● **Task prompt**:
Only the lines from the one containing "You are a GUI" to the end of the records belong in the copy. Reproduce them word for word and drop the pictures.
___ Given entries ___
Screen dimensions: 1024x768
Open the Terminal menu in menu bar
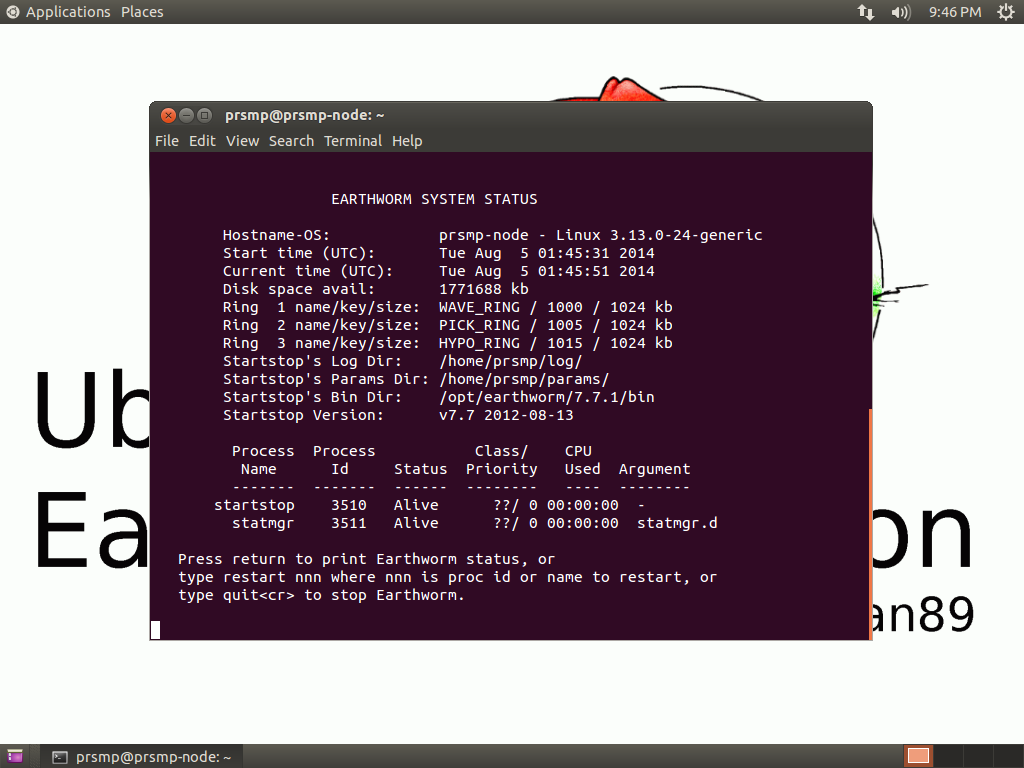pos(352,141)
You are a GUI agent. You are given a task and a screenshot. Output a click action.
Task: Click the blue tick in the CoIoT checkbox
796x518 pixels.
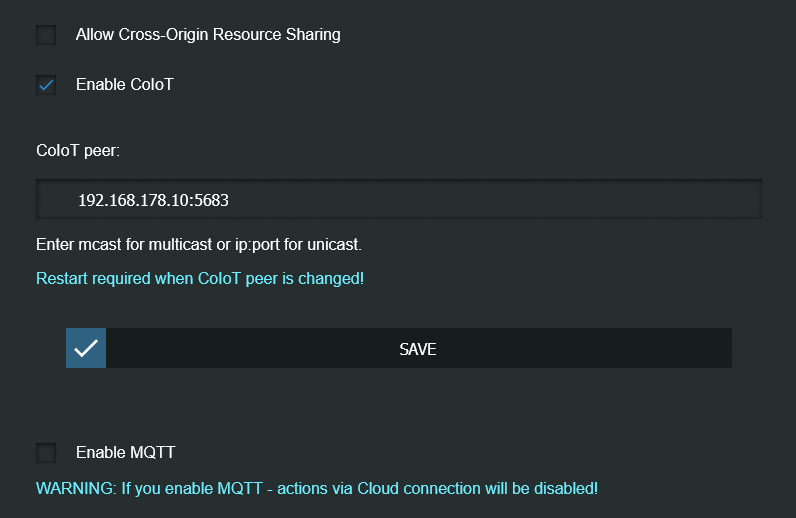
___
● **Expected output**:
You are a GUI agent. You are given a task and a screenshot. Output a click action.
Task: Click the blue tick in the CoIoT checkbox
796x518 pixels.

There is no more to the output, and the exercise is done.